▶ [ACTION ITEM]: Using the data below, copy out all lines with the word "плоский".

▶ [MATERIAL SHOWN]:
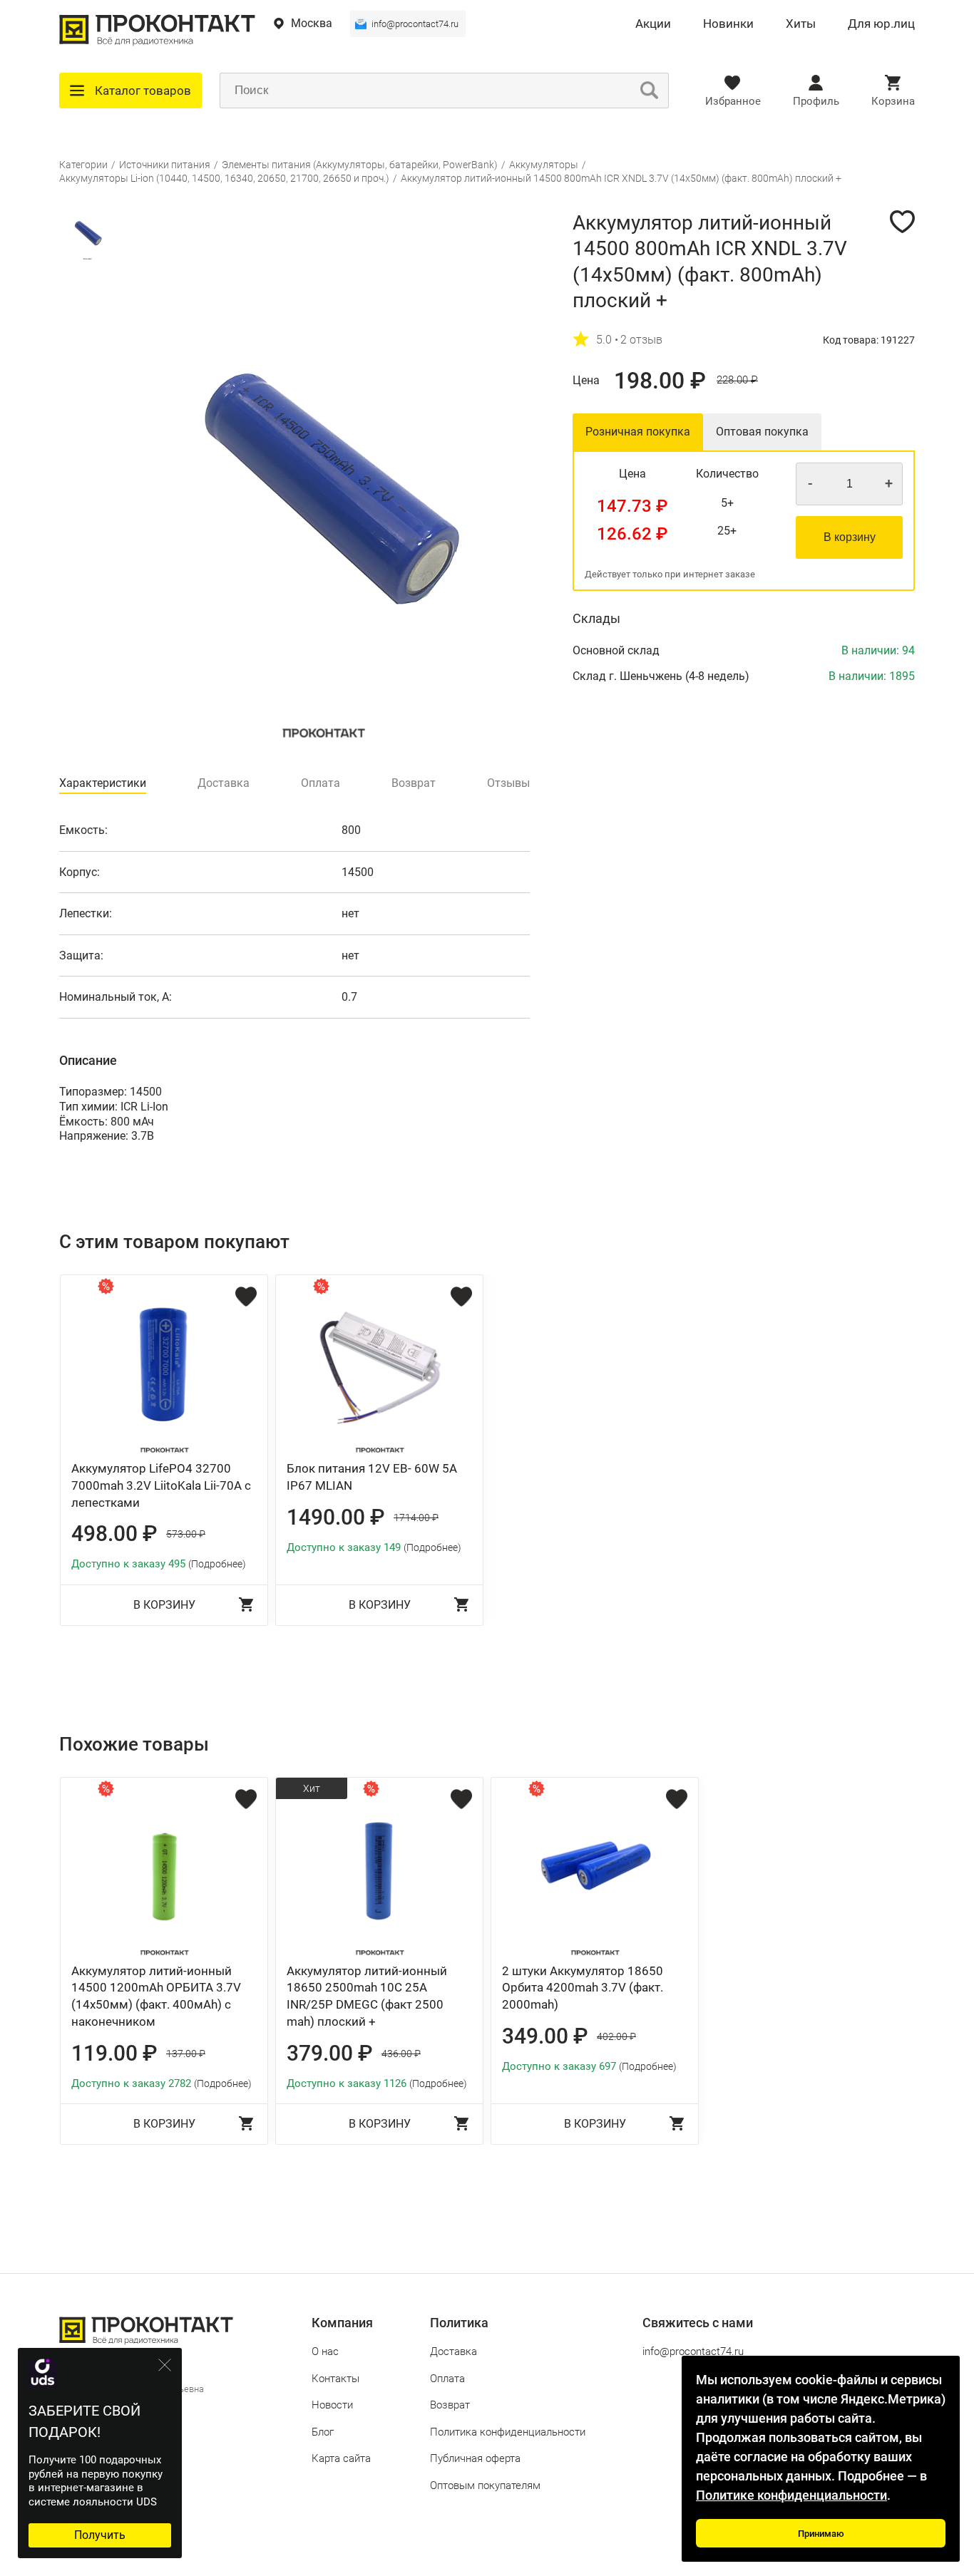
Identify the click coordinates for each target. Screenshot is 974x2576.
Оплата (447, 2378)
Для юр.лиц (881, 24)
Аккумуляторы (543, 164)
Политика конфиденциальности (507, 2432)
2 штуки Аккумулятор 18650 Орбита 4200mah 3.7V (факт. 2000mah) (582, 1988)
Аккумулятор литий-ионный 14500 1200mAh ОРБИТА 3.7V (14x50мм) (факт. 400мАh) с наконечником (156, 1996)
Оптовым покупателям (485, 2485)
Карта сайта (341, 2458)
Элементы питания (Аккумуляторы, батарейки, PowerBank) (360, 164)
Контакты (335, 2378)
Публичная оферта (475, 2458)
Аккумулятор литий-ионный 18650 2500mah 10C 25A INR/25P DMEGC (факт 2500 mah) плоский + (367, 1996)
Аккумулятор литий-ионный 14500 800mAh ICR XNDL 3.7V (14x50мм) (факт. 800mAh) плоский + (621, 178)
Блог (323, 2432)
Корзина (893, 101)
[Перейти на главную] (157, 42)
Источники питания (164, 164)
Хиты (801, 24)
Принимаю (821, 2533)
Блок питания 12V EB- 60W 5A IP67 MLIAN (372, 1477)
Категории (83, 164)
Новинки (728, 24)
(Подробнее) (217, 1564)
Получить (99, 2535)
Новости (332, 2405)
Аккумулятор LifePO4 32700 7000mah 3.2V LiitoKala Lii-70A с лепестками (161, 1485)
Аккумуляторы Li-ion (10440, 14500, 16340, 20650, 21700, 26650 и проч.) (224, 178)
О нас (325, 2351)
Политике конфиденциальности (791, 2495)
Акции (653, 24)
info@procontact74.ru (414, 24)
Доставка (453, 2351)
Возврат (450, 2405)
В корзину (850, 537)
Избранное (733, 101)
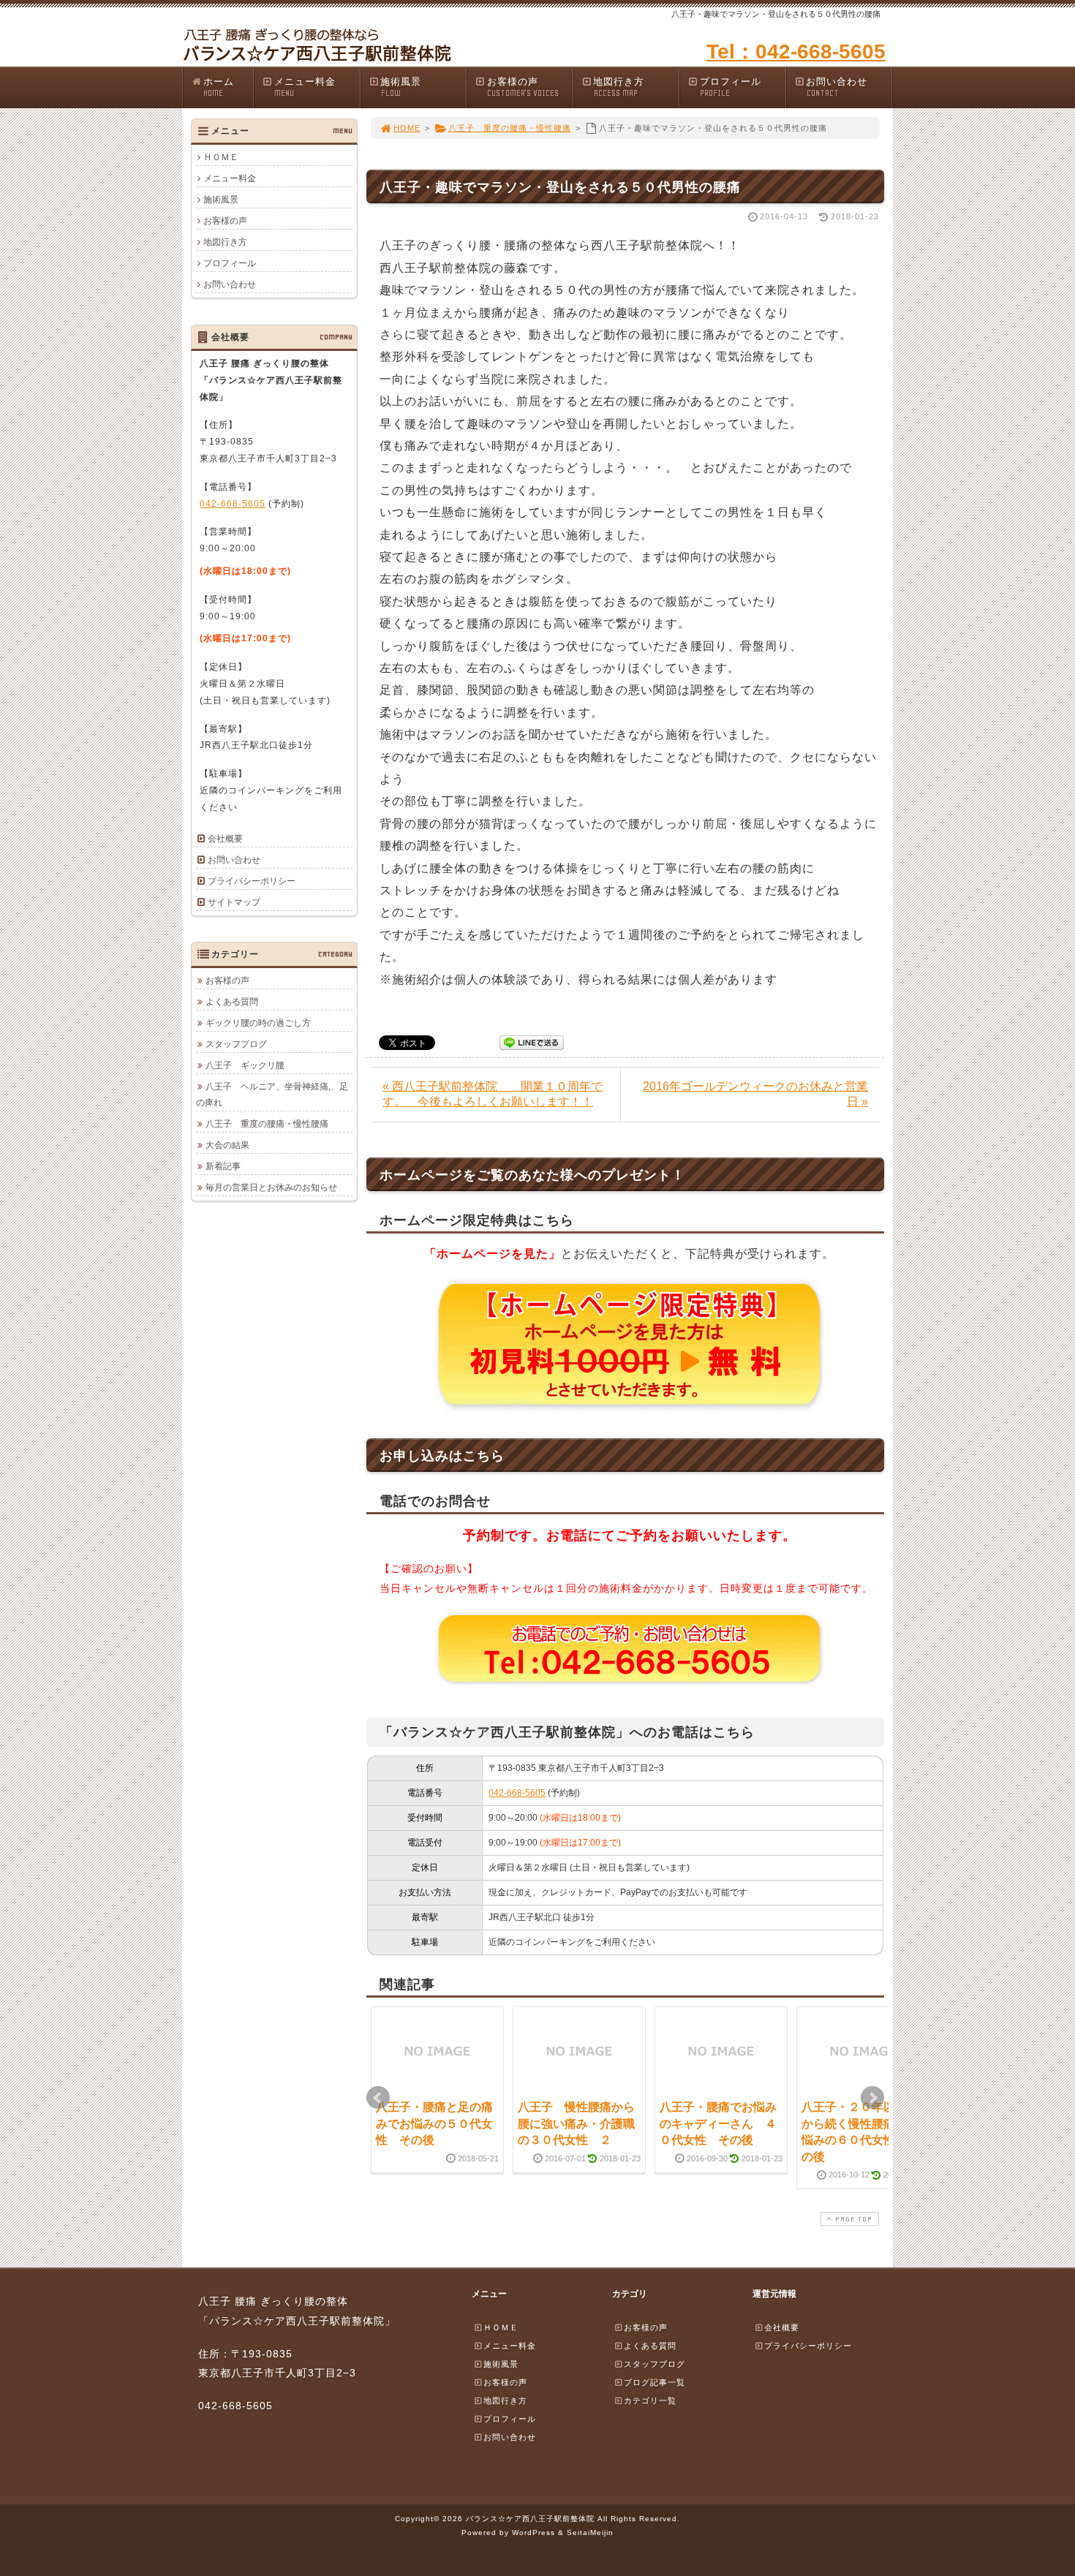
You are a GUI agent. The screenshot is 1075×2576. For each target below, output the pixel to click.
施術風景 (400, 87)
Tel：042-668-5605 (796, 51)
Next (872, 2097)
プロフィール (730, 87)
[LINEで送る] (531, 1041)
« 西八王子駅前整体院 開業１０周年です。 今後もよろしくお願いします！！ (492, 1094)
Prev (378, 2097)
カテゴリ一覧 (650, 2400)
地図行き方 (618, 87)
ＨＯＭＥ (220, 157)
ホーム (218, 87)
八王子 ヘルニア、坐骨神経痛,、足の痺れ (272, 1094)
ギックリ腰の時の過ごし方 (258, 1023)
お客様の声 (523, 87)
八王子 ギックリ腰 (244, 1065)
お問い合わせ (836, 87)
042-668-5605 (517, 1793)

▶ [SOLUTION]:
Аккумулятор литий-ионный 18650 2500mah 10C 25A INR/25P DMEGC (факт 2500 mah) плоский + (367, 1996)
Аккумулятор литий-ионный 14500 800mAh ICR XNDL 3.7V (14x50мм) (факт. 800mAh) плоский + (621, 178)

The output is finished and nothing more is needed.